Commit Graph

19 Commits

Author SHA1 Message Date
Joe McDonnell
1913ab46ed IMPALA-14501: Migrate most scripts from impala-python to impala-python3
To remove the dependency on Python 2, existing scripts need to use
python3 rather than python. These commands find those
locations (for impala-python and regular python):
git grep impala-python | grep -v impala-python3 | grep -v impala-python-common | grep -v init-impala-python
git grep bin/python | grep -v python3

This removes or switches most of these locations by various means:
1. If a python file has a #!/bin/env impala-python (or python) but
   doesn't have a main function, it removes the hash-bang and makes
   sure that the file is not executable.
2. Most scripts can simply switch from impala-python to impala-python3
   (or python to python3) with minimal changes.
3. The cm-api pypi package (which doesn't support Python 3) has been
   replaced by the cm-client pypi package and interfaces have changed.
   Rather than migrating the code (which hasn't been used in years), this
   deletes the old code and stops installing cm-api into the virtualenv.
   The code can be restored and revamped if there is any interest in
   interacting with CM clusters.
4. This switches tests/comparison over to impala-python3, but this code has
   bit-rotted. Some pieces can be run manually, but it can't be fully
   verified with Python 3. It shouldn't hold back the migration on its own.
5. This also replaces locations of impala-python in comments / documentation /
   READMEs.
6. kazoo (used for interacting with HBase) needed to be upgraded to a
   version that supports Python 3. The newest version of kazoo requires
   upgrades of other component versions, so this uses kazoo 2.8.0 to avoid
   needing other upgrades.

The two remaining uses of impala-python are:
 - bin/cmake_aux/create_virtualenv.sh
 - bin/impala-env-versioned-python
These will be removed separately when we drop Python 2 support
completely. In particular, these are useful for testing impala-shell
with Python 2 until we stop supporting Python 2 for impala-shell.
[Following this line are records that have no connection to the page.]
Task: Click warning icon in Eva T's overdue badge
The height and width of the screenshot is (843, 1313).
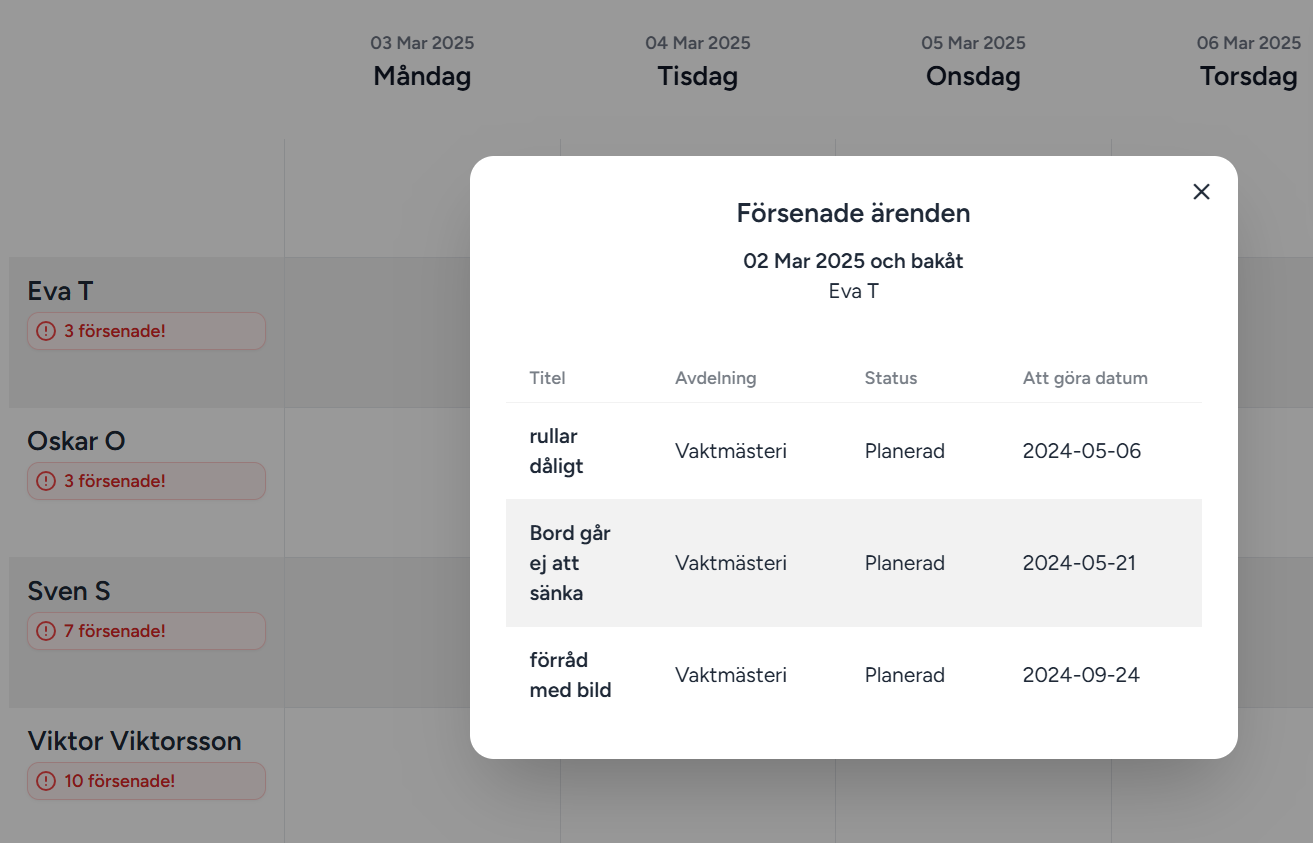Action: [x=46, y=331]
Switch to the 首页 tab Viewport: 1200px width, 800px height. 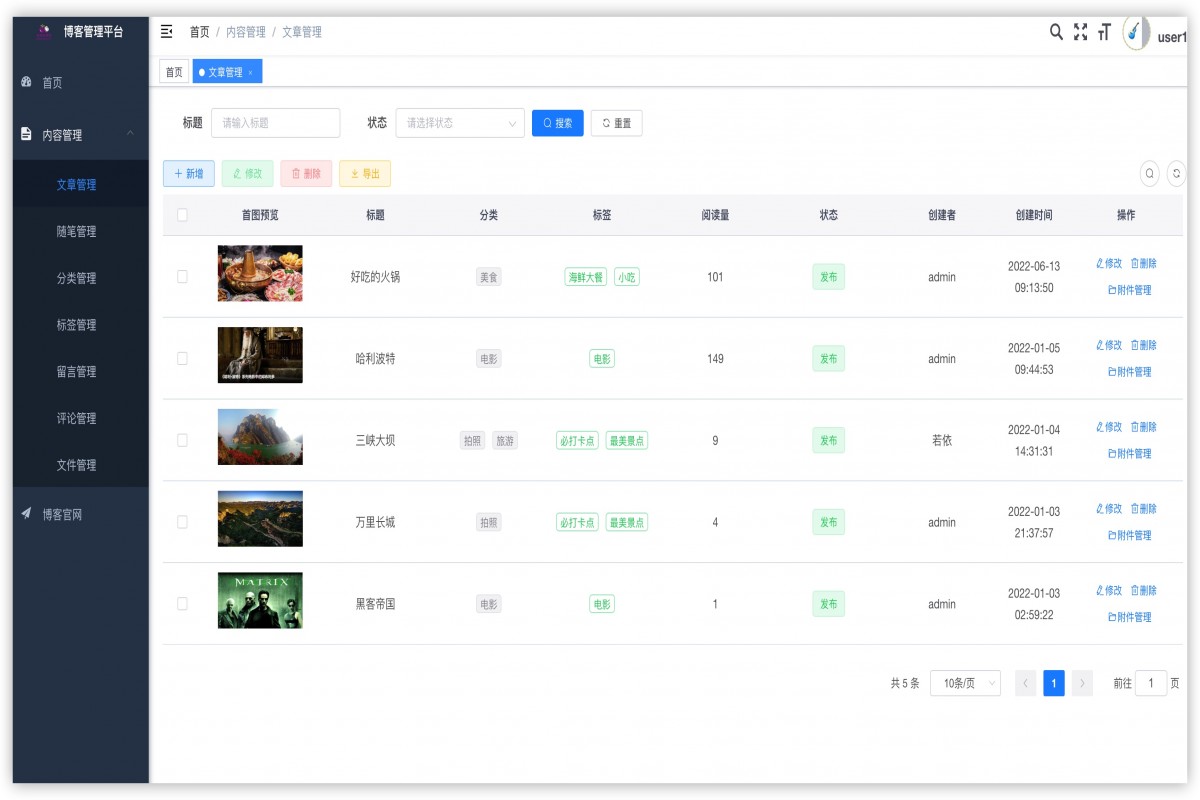(x=174, y=72)
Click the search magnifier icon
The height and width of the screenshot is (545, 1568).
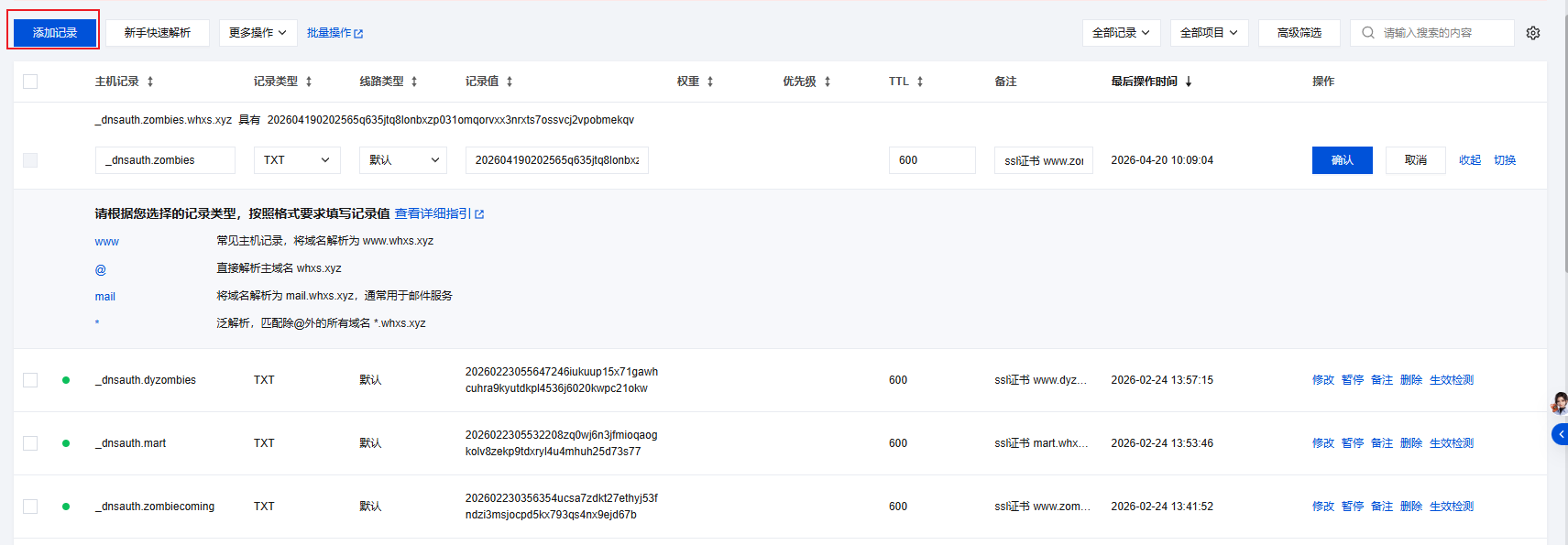(x=1368, y=33)
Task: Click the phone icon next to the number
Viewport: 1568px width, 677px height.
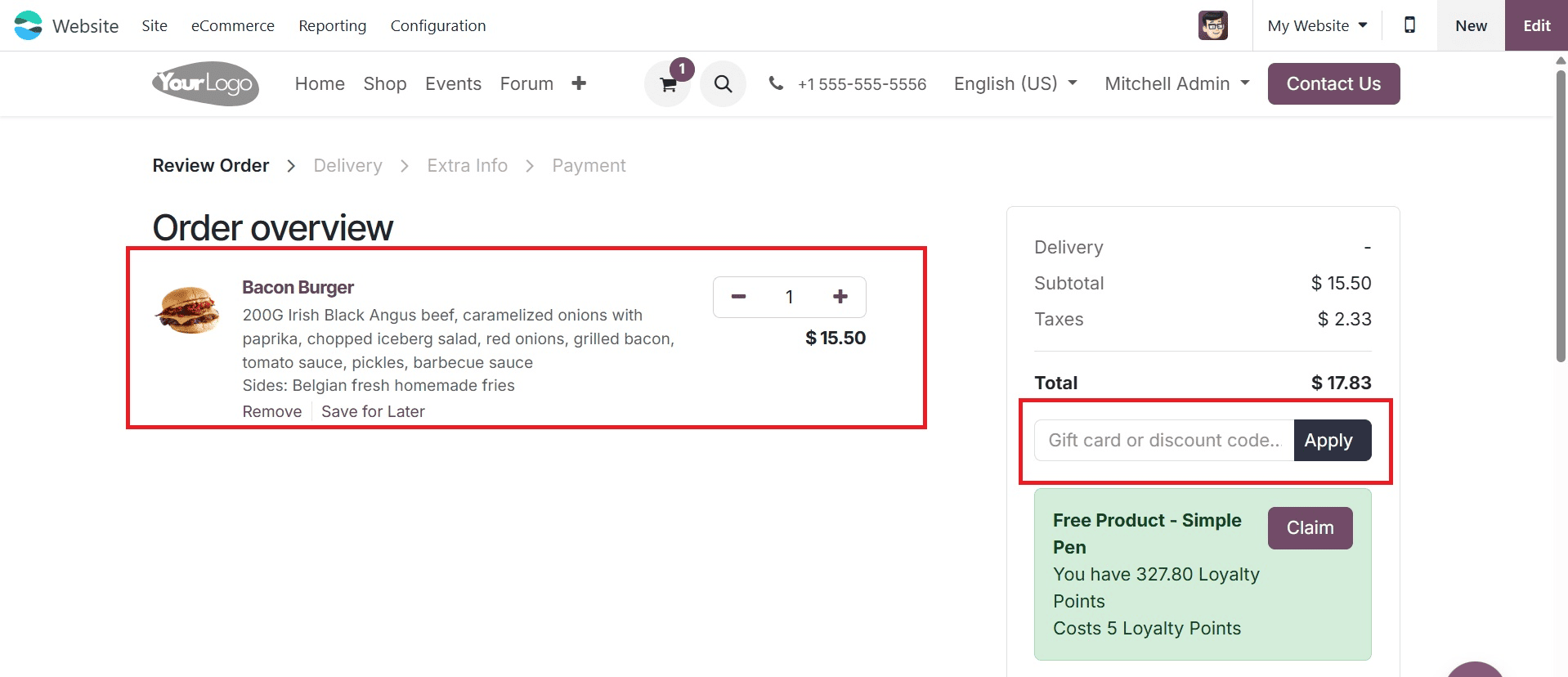Action: tap(775, 83)
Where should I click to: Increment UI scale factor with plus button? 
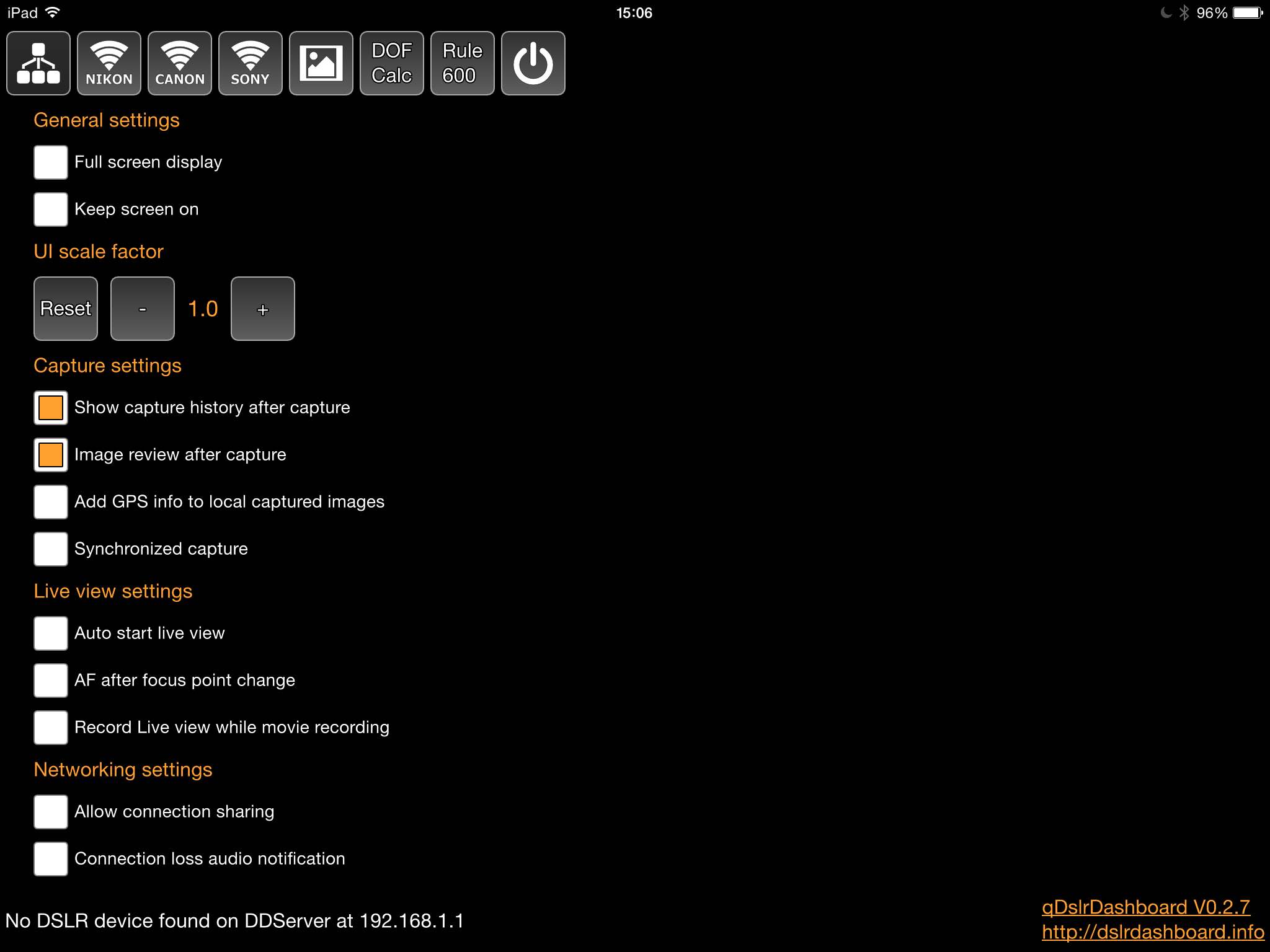point(262,308)
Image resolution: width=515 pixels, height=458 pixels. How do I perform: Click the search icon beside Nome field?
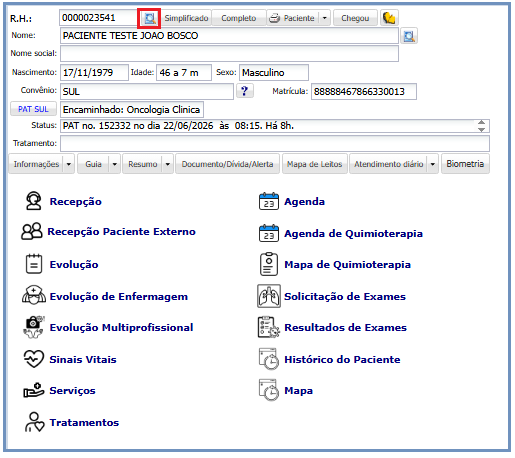[x=409, y=36]
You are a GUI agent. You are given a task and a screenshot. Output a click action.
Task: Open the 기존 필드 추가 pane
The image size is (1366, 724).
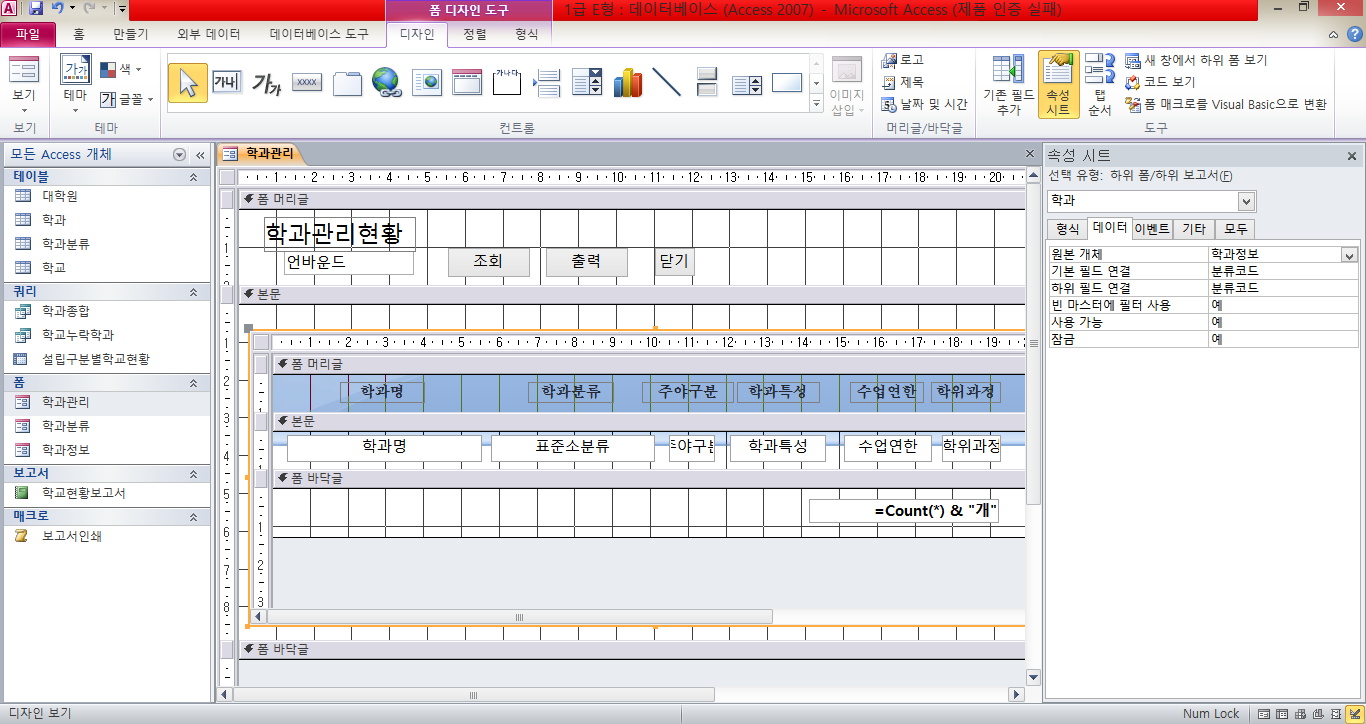point(1009,85)
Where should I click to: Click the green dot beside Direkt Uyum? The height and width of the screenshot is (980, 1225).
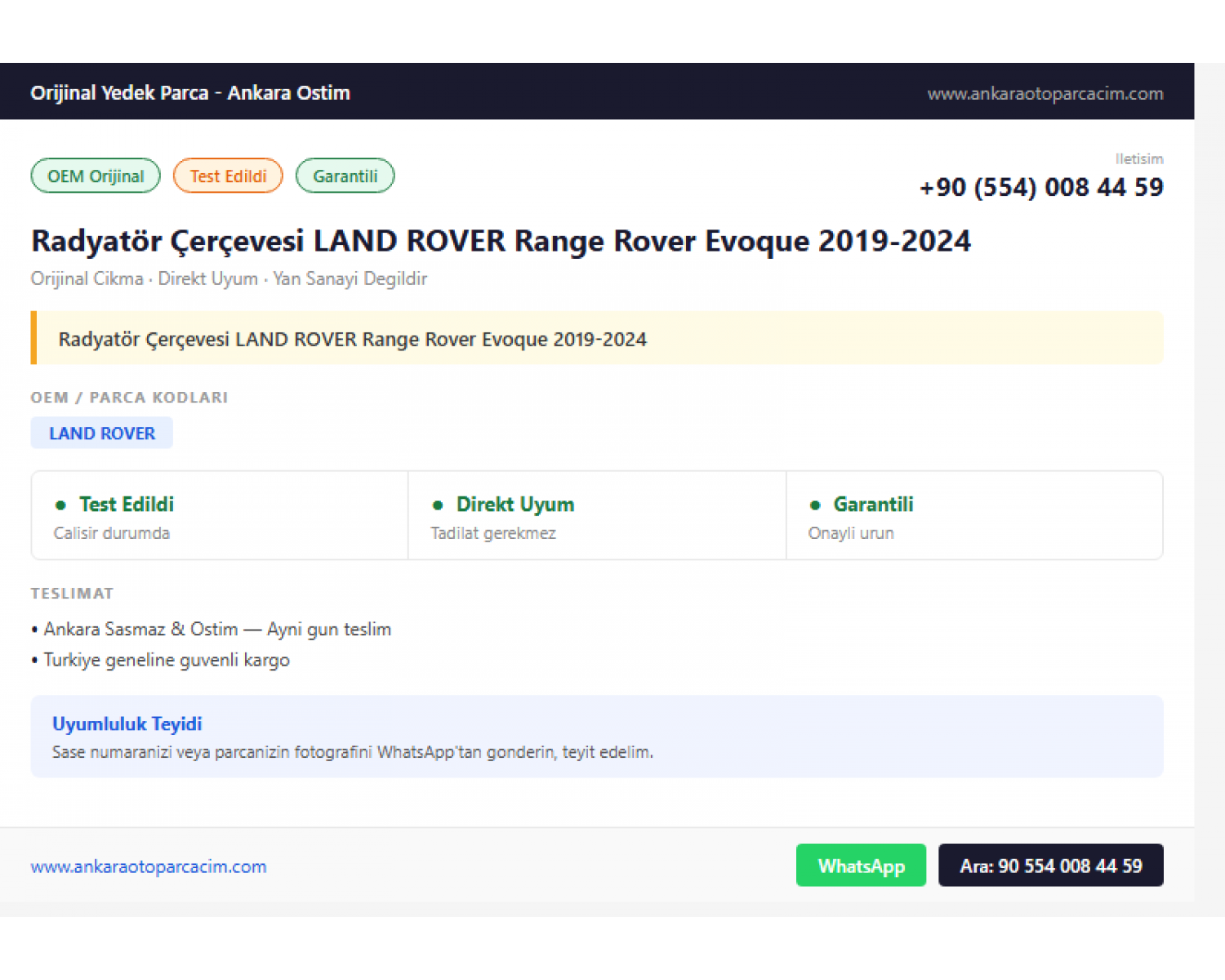[x=438, y=505]
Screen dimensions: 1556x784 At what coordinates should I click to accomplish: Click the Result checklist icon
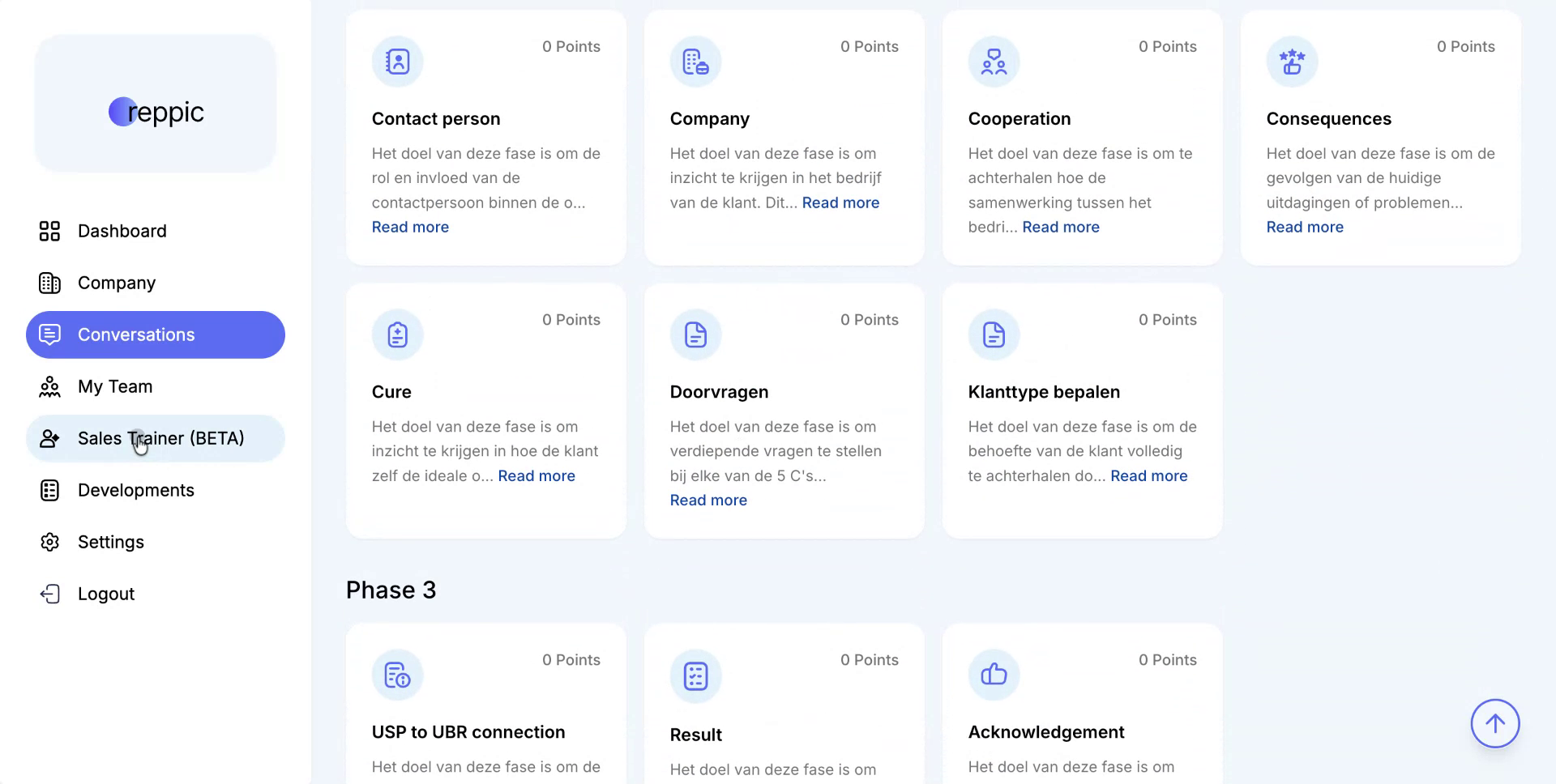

The docker-based tests still use /usr/bin/python, but this can
be switched over independently (and doesn't impact impala-python)

Testing:
 - Ran core job
 - Ran build + dataload on Centos 7, Redhat 8
 - Manual testing of individual scripts (except some bitrotted areas like the
   random query generator)

Change-Id: If209b761290bc7e7c716c312ea757da3e3bca6dc
Reviewed-on: http://gerrit.cloudera.org:8080/23468
Reviewed-by: Michael Smith <michael.smith@cloudera.com>
Tested-by: Michael Smith <michael.smith@cloudera.com>
2025-10-22 16:30:17 +00:00
Riza Suminto
9fc941b611 IMPALA-14327: Update load-data.py and run-workload.py to use HS2
load-data.py is used for dataloading while run-workload.py is used for
running perf-AB-test. This patch change the script from using beeswax
protocol to HS2 protocol.

Testing:
Run data loading and perf-AB-test-ub2004 based on this patch.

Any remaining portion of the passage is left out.